▶ [Extract]:
· · ·

It’s been more than a year since the United States was “locked down” with the worst public health crisis in more than one hundred years. For a great many of us, time stood still. To the extent we could, we paused our lives to flatten the curve. Schools closed, companies fortunate enough to stay in business went remote, and any semblance of a social life or shared human experience became virtual.
As is often the case in disasters, less fortunate populations were hit the hardest. Access to testing, proper care, and treatments were limited as our health systems quickly became overwhelmed. Our most vulnerable citizens suffered the greatest losses and our frontline workers bore the brunt of the pandemic, putting themselves at risk due to the essential nature of their jobs, including anyone from healthcare workers to grocery store cashiers.
Returning to “normal” means examining what we have lost and finding a way to move forward. In the case of people who missed preventative cancer screenings like colonoscopies or mammograms, the early detection advantage was lost. Perhaps as many as 10,000 excess deaths from commonly treatable cancers will occur over the next decade because of these canceled screenings.
Peoria-based OSF Healthcare, one of the Midwest’s largest nonprofit health systems, launched an initiative this past holiday season to address gaps in care related to mammograms. The health system partnered with Blue Cross Blue Shield to identify a group of 1,200 patients, all due for a mammogram and located within hardship zip codes considered to have less access to care.

· · ·

▶ [Dataset records]:
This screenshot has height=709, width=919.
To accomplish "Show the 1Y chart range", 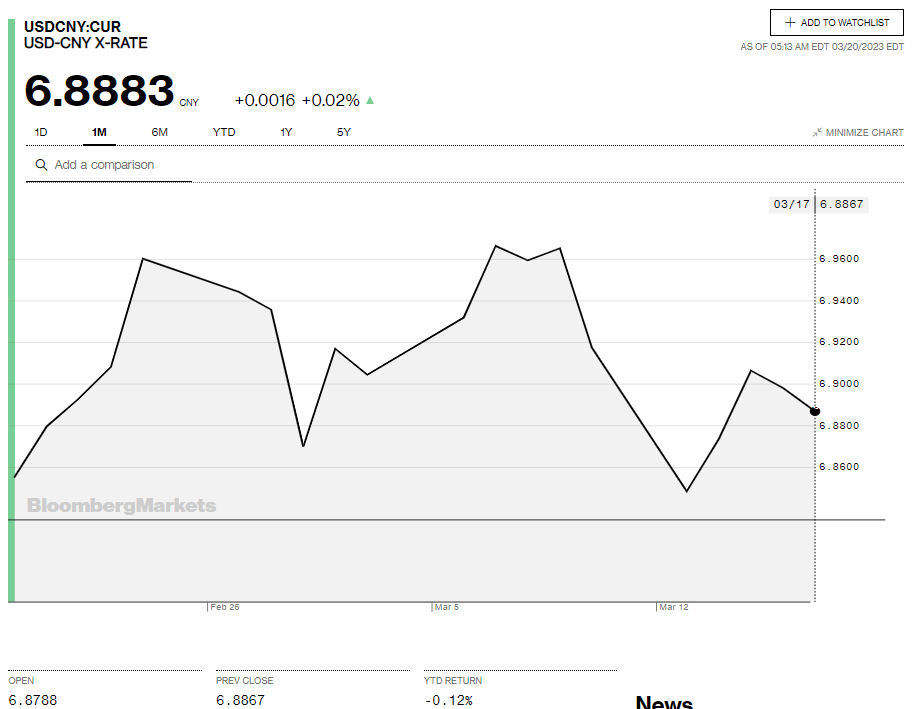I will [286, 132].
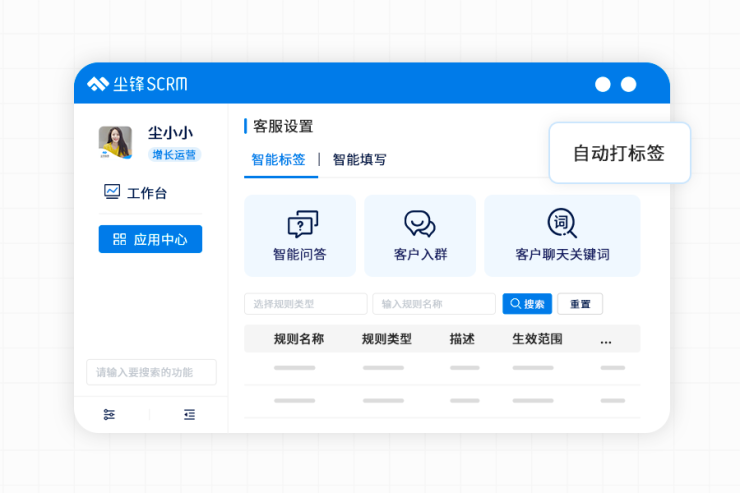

· · ·

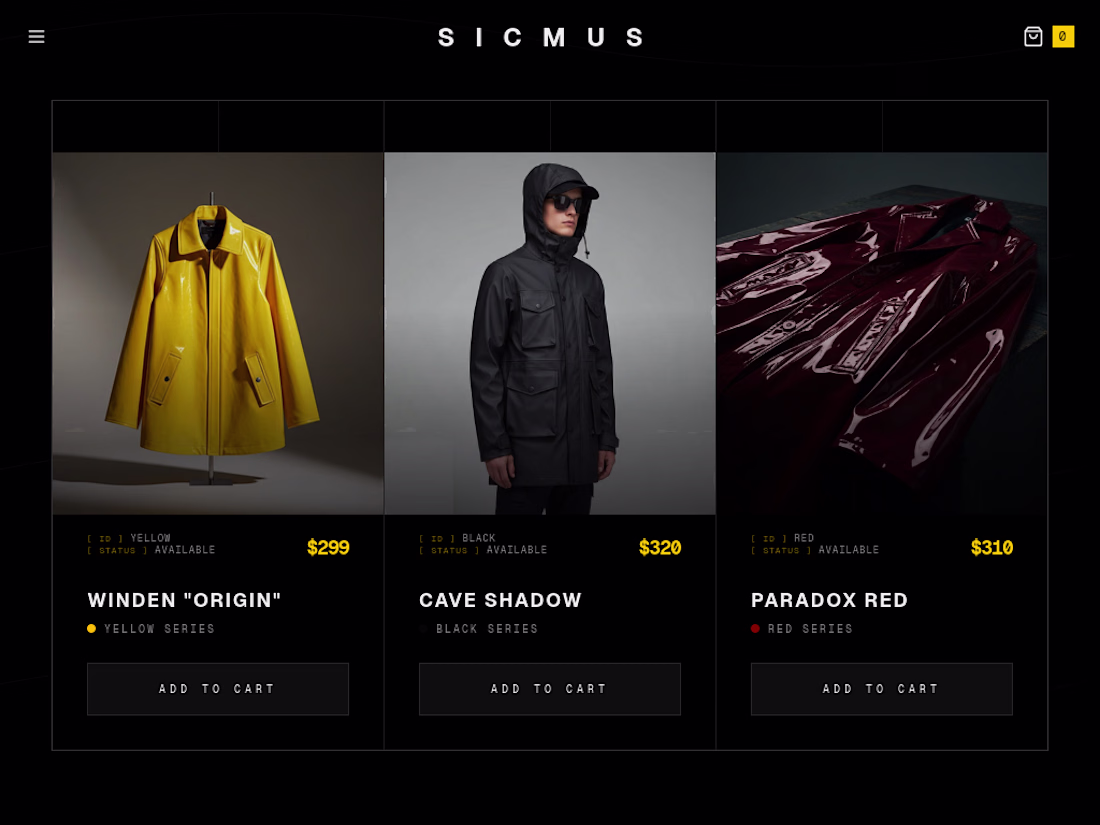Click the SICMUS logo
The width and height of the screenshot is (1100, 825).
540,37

· · ·

▶ [Problems and tasks]:
1 > In the article on pandemic health care, rewrite the paragraph beginning "Peoria-based OSF Healthcare" as a short bulleted list that keeps its main facts.
2 > According to the article on pandemic health care, how many excess deaths from commonly treatable cancers may occur over the next decade because of canceled screenings?

▶ [Exercise solutions]:
1 >
- OSF Healthcare, based in Peoria, is one of the Midwest's largest nonprofit health systems.
- This past holiday season, it launched an initiative to address gaps in care related to mammograms.
- It partnered with Blue Cross Blue Shield to identify 1,200 patients.
- All of these patients were due for a mammogram.
- All of them lived in hardship zip codes considered to have less access to care.

2 > Perhaps as many as 10,000.